Feature Selection

Select features from the german credit set and evaluate model performance.

Authors

Goal

After this exercise, you should understand and be able to perform feature selection using wrapper functions with mlr3fselect. You should also be able to integrate various performance measures and calculate the generalization error.

Wrapper Methods

In addition to filtering, wrapper methods are another variant of selecting features. While in filtering conditions for the feature values are set, in wrapper methods the learner is applied to different subsets of the feature set. As models need to be refitted, this method is computationally expensive.
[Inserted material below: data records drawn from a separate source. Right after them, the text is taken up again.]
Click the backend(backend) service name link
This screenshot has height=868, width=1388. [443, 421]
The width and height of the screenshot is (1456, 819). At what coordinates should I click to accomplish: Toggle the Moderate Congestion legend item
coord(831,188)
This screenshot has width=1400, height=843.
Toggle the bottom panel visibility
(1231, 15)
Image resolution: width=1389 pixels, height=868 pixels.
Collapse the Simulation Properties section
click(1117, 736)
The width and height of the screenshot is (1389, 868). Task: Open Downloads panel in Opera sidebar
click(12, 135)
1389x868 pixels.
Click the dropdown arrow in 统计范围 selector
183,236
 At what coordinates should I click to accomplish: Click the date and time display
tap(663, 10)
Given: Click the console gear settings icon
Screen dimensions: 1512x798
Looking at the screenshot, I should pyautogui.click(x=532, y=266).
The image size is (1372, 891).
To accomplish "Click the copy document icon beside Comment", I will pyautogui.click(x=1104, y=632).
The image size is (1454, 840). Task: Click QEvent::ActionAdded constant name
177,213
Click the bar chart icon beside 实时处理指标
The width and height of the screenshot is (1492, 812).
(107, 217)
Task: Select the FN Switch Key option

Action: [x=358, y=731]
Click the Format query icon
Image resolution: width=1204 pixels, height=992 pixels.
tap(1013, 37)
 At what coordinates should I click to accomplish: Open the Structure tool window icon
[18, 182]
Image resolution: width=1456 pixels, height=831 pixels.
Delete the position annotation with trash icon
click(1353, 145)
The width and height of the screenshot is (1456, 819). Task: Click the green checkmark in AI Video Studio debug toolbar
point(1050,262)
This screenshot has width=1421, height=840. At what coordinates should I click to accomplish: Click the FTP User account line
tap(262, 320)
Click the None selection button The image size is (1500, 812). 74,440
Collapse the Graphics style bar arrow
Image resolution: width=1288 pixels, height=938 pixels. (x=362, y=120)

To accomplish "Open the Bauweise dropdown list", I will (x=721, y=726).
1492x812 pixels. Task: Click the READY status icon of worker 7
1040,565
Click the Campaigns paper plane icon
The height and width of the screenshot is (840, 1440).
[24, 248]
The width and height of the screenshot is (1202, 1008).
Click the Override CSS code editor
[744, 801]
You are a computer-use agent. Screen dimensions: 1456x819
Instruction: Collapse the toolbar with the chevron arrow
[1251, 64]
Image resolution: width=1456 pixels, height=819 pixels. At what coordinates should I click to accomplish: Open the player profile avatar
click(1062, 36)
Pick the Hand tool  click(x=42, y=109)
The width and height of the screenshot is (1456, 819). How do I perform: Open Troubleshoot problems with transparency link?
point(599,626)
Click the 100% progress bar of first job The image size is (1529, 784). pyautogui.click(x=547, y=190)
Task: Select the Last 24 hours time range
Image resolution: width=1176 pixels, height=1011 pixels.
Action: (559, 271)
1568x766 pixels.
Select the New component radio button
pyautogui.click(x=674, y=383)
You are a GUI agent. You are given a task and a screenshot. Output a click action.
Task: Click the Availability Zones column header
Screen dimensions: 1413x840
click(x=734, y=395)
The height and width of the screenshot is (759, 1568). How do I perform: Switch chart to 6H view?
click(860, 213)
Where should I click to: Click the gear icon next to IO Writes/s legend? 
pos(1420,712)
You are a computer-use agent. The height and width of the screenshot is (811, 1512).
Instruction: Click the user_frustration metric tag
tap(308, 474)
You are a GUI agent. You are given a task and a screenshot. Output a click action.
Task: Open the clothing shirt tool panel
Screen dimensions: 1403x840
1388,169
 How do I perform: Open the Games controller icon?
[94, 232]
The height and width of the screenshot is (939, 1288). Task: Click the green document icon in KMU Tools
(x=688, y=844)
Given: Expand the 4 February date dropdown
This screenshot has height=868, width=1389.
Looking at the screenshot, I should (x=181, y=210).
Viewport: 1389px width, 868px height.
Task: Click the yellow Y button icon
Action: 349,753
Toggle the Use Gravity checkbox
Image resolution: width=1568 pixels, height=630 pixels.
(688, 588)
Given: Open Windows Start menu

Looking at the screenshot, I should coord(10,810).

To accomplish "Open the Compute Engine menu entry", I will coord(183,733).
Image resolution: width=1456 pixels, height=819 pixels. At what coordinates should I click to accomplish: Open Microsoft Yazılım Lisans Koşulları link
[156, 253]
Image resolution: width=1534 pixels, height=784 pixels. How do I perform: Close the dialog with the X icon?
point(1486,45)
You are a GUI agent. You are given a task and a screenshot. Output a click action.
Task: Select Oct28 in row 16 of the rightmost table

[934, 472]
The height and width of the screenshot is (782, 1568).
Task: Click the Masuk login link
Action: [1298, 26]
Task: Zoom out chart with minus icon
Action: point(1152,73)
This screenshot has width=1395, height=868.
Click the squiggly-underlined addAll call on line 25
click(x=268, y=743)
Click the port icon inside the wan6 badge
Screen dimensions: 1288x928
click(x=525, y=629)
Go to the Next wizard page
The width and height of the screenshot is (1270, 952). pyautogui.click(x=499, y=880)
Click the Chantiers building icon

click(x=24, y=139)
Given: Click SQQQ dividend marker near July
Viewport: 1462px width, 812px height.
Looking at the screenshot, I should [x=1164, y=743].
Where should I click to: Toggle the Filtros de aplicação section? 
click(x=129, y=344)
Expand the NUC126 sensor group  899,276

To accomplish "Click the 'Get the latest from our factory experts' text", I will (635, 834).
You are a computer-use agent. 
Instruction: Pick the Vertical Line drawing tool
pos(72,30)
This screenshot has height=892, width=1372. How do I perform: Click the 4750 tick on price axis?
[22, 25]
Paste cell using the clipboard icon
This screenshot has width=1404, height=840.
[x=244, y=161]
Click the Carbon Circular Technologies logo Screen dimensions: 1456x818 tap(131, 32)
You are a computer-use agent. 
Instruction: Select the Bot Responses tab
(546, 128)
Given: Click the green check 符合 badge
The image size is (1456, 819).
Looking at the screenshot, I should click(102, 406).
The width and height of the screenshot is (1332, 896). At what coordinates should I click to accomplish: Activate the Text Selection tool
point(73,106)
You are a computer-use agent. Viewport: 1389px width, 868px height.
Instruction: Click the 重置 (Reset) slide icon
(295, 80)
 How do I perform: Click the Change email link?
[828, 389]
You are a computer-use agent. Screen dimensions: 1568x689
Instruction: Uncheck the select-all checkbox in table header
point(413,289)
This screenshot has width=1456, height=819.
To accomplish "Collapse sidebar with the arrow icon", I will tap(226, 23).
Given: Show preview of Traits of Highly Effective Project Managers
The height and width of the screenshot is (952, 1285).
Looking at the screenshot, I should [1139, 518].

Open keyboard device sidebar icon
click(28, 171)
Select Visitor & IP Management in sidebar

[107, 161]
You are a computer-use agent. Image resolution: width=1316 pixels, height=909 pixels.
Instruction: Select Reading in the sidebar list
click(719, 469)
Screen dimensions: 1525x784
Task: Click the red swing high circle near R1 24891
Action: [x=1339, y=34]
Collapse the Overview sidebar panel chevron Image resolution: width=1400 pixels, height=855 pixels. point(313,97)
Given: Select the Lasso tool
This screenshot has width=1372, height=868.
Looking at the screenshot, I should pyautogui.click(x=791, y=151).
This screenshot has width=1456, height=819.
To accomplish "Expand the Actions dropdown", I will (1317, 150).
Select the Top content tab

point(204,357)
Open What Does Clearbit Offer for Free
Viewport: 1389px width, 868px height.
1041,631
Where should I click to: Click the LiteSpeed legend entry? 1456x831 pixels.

For wrapper methods, we need the package mlr3fselect, at whose heart the following R6 classes are:

  • FSelectInstanceSingleCrit, FSelectInstanceMultiCrit: These two classes describe the feature selection problem and store the results.
  • FSelector: This class is the base class for implementations of feature selection algorithms.

Prerequisites

We load the most important packages and use a fixed seed for reproducibility.

library(mlr3verse)
library(data.table)
library(mlr3fselect)
set.seed(7891)

In this exercise, we will use the german_credit data and the learner classif.ranger:

task_gc = tsk("german_credit")
lrn_ranger = lrn("classif.ranger")

1 Basic Application

1.1 Create the Framework

Create an FSelectInstanceSingleCrit object using fsi(). The instance should use a 3-fold cross validation, classification accuracy as the measure and terminate after 20 evaluations. For simplification only consider the features age, amount, credit_history and duration.

Hint 1:
task_gc$select(...)

instance = fsi(
  task = ...,
  learner = ...,
  resampling = ...,
  measure = ...,
  terminator = ...
)

1.2 Start the Feature Selection

Start the feature selection step by selecting sequential using the FSelector class via fs() and pass the FSelectInstanceSingleCrit object to the $optimize() method of the initialized FSelector object.

Hint 1:
fselector = fs(...)
Hint 2:
fselector = fs(...)
fselector$optimize(...)

1.3 Evaluate

View the four characteristics and the accuracy from the instance archive for each of the first two batches.

Hint 1:
instance$archive$data[...]
Hint 2:
instance$archive$data[batch_nr == ..., ...]

1.4 Model Training

Which feature(s) should be selected? Train the model.

Hint 1:

Compare the accuracy values for the different feature combinations and select the feature(s) accordingly.

Hint 2:
task_gc = ...
task_gc$select(...)
lrn_ranger$train(...)

2 Multiple Performance Measures

To optimize multiple performance metrics, the same steps must be followed as above except that multiple metrics are passed. Create an ´instance´ object as above considering the measures classif.tpr and classif.tnr. For the second step use random search and take a look at the results in a third step.

We again use the german_credit data:

task_gc = tsk("german_credit")
Hint 1:
instance = fsi(...)
fselector = fs(...)
fselector$...(...)
features = unlist(lapply(...))
cbind(features,...)

3 Nested Resampling

Nested resampling enables finding unbiased performance estimators for the selection of features. In mlr3 this is possible with the class AutoFSelector, whose instance can be created by the function auto_fselector().

3.1 Create an AutoFSelector Instance

Implement an AutoFSelector object that uses random search to find a feature selection that gives the highest accuracy for a logistic regression with holdout resampling. It should terminate after 10 evaluations.

Hint 1:
afs = auto_fselector(
  fselector = ...,
  learner = ...,
  resampling = ...,
  measure = ...,
  terminator = ...
)

3.2 Benchmark

Compare the AutoFSelector with a normal logistic regression using 3 fold cross-validation.

Hint 1:

The AutoFSelector inherits from the Learner base class, which is why it can be used like any other learner.

Hint 2:

Implement a benchmark grid and aggregate the result.

Summary

  • Wrapper methods calculate performance measures for various combinations of features in order to perform feature selection.
  • They are computationally expensive since several models need to be fitted.
  • The AutoFSelector inherits from the Learner base class, which is why it can be used like any other learner.